O ato I trouxe depoimentos em vídeo e ao vivo, além de coreografias como “Homem com H” (com os 2º períodos de bacharelado e licenciatura) e “K Dance”, que homenageou os anos 1970. O ex-bolsista Kelvin Wesley subiu ao palco para saudar a professora. A escola de dança Adorai também marcou presença com as variações de Letícia e Rayelle Bianca, coreografadas por Caline Teodoro, e o carimbó foi apresentado pelo professor Jhon e pela aluna Kethelen.

O ato II contou com o depoimento ao vivo de Jhon Gomes, ex-aluno que seguiu carreira artística e acadêmica, narrando um momento específico que mudou sua trajetória. Ele também apresentou um solo de dança, seguido por coreografias da turma de licenciatura e uma performance de ginástica acrobática do 4º período.

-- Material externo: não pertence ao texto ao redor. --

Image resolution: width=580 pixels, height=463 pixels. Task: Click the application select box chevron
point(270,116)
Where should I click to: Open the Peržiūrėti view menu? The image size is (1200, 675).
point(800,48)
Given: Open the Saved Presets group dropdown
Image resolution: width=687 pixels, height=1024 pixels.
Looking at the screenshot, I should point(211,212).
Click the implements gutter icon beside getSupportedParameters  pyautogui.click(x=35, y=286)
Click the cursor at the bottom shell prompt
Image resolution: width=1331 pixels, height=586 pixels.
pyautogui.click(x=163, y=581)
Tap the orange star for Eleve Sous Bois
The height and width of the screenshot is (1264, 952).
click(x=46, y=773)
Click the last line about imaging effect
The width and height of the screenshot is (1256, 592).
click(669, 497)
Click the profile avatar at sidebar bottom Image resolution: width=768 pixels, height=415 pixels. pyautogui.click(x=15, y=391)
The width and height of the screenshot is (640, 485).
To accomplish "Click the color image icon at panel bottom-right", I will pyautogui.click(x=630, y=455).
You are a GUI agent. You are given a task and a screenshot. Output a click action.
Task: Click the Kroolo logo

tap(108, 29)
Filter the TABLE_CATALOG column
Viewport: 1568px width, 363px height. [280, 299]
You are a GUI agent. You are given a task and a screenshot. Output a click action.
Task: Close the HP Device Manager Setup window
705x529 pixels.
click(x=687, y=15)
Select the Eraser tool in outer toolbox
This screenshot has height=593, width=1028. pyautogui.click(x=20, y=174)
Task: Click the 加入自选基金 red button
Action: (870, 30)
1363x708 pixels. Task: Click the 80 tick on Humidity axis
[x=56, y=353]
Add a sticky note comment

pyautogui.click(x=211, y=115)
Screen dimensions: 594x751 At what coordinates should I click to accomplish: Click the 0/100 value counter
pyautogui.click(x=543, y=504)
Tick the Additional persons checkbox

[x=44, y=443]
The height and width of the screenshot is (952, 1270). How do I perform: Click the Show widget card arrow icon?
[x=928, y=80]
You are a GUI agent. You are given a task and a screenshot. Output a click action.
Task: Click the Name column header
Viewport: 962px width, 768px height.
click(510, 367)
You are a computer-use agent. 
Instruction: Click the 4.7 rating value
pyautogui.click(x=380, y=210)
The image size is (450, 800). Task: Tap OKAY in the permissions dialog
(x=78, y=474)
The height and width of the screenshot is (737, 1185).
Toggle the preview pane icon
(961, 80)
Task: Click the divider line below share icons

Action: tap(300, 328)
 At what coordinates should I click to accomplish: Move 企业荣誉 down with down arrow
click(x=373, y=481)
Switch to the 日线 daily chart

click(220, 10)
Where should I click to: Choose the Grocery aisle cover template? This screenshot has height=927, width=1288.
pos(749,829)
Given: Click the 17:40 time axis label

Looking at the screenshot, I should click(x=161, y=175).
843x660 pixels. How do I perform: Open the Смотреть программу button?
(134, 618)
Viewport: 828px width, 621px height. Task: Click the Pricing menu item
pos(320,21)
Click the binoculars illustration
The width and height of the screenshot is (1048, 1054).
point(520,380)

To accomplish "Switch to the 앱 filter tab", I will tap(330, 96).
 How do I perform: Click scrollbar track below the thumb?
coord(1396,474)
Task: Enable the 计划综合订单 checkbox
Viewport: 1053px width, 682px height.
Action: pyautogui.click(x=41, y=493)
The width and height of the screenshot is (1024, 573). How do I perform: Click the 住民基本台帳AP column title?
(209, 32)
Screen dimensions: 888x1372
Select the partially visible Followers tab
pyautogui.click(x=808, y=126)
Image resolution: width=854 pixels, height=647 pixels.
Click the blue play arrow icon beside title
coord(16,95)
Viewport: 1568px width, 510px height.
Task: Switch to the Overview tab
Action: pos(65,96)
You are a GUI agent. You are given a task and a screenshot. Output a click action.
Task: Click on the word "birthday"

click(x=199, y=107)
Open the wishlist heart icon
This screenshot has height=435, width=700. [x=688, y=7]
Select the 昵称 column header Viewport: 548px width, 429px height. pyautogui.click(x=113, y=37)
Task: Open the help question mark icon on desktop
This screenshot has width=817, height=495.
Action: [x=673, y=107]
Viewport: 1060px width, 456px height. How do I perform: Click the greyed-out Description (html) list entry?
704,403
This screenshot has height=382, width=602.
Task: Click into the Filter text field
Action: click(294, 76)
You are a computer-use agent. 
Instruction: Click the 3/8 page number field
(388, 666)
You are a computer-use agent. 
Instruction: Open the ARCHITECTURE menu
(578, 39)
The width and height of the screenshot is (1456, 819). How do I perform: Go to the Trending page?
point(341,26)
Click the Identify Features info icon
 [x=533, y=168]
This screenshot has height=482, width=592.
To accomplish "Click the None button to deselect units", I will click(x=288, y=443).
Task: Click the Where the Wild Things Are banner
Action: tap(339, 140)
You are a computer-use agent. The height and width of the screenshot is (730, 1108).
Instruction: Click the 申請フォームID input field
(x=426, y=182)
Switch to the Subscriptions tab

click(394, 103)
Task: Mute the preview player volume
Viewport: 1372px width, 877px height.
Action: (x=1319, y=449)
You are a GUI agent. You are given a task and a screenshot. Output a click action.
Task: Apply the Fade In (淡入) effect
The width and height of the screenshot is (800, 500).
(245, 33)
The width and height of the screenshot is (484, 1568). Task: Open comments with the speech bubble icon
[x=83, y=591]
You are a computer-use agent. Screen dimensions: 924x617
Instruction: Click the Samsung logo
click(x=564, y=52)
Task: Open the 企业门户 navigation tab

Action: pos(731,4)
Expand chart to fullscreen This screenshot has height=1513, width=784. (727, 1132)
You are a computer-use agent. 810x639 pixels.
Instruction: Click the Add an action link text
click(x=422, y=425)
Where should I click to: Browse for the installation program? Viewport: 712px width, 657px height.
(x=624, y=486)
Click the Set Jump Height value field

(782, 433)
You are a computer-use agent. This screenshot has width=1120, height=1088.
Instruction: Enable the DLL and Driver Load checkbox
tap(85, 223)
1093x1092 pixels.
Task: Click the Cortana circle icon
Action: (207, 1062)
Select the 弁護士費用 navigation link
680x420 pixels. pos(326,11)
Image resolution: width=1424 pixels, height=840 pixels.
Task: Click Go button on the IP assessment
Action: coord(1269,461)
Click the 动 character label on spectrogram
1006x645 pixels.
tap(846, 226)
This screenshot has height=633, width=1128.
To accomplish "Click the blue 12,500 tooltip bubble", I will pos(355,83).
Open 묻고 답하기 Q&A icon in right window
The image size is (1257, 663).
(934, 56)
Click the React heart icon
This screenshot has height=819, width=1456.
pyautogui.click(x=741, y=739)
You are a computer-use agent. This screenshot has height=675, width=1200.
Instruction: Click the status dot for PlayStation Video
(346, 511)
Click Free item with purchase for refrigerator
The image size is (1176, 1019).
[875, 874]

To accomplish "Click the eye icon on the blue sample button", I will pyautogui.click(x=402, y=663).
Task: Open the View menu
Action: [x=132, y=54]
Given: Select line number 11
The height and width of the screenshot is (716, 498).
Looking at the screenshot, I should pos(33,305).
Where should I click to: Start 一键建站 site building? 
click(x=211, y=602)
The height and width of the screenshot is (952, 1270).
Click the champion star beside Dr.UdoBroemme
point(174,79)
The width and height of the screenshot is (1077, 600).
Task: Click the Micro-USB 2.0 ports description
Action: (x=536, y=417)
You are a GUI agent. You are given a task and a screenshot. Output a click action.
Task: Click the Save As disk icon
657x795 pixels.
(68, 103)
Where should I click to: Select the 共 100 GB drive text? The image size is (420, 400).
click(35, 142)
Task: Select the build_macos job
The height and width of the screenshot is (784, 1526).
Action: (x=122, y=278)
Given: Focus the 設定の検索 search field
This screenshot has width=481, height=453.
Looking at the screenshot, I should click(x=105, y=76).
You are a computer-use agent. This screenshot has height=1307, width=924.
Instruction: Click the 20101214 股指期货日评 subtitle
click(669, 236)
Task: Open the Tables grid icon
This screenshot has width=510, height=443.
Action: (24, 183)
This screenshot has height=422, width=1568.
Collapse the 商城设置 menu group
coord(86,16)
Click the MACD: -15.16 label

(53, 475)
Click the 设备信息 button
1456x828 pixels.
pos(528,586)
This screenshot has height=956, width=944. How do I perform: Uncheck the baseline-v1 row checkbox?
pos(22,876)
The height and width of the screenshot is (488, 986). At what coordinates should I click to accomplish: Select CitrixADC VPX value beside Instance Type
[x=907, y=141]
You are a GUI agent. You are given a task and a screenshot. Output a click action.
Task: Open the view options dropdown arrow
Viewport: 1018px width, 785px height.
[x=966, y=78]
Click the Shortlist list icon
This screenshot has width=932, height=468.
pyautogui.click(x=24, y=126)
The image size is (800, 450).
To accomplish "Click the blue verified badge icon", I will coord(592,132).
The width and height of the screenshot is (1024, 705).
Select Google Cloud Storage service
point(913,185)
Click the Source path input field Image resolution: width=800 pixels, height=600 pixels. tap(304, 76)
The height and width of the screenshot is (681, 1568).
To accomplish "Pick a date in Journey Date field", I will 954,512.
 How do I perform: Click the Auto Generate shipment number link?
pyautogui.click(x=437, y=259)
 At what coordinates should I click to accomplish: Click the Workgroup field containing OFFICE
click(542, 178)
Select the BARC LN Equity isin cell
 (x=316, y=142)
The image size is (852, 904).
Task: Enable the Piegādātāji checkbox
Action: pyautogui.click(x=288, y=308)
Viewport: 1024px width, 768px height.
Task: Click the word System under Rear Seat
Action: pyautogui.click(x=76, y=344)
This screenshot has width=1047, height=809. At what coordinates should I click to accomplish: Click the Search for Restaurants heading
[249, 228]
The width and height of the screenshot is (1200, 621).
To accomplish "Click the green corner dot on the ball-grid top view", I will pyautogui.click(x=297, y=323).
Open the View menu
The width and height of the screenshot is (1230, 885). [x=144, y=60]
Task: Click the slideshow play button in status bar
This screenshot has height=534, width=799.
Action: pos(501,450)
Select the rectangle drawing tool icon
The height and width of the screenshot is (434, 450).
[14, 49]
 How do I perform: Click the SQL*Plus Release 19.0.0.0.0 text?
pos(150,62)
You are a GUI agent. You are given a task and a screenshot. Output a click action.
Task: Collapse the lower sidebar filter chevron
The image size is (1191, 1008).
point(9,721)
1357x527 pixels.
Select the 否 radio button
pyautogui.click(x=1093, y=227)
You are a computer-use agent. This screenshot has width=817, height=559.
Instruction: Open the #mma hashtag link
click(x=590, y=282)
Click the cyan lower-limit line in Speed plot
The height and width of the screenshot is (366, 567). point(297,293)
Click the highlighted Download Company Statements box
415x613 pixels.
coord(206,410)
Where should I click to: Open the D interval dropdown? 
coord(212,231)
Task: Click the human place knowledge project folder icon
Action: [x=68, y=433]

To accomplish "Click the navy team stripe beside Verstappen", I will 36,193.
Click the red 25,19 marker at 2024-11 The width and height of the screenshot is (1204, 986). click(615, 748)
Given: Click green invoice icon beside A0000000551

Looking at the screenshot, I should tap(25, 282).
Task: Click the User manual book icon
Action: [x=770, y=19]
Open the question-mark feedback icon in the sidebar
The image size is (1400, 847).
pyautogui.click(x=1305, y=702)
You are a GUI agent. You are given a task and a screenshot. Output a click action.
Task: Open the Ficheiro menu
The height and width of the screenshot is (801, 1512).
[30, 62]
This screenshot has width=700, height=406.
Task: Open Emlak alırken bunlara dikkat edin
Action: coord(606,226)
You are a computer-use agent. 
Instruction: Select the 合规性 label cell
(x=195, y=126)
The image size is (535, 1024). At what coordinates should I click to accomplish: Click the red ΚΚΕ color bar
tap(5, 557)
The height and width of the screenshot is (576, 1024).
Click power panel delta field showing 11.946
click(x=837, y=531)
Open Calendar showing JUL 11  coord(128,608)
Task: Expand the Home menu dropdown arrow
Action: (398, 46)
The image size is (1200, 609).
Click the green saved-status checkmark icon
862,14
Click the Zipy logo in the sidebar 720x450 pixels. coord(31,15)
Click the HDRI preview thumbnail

No ato III foi exibido um vídeo em que os atuais alunos do curso de Educação Física refletiram sobre o que a dança significa em suas formações. As apresentações incluíram o Atelier Escola de Dança com “Entre o que Fica e o que Parte” (Ana Fonseca e Elias Daniel), o Estúdio de Artes Balancé com “Estrelas” (coreografia de Lucas Souza) e a Cia. de Dança Jhon Gomes, com outra versão de “Estrelas”. A escola Adorai retornou com “Sarça Ardente”, coreografada por Lívia Teodoro; os alunos do 2º período de bacharelado encerraram o ato.

No ato IV, após o ministério de dança Plenitude apresentar “Raridade”, música de Anderson Freire, a professora Shirley Regina subiu ao palco para oferecer palavras à homenageada. Em seguida, a mestre de cerimônias convidou Norma Tinoco a entrar em cena. Ao som de “Muda Tudo”, os alunos formaram um círculo ao redor da professora, cantando o refrão em coro.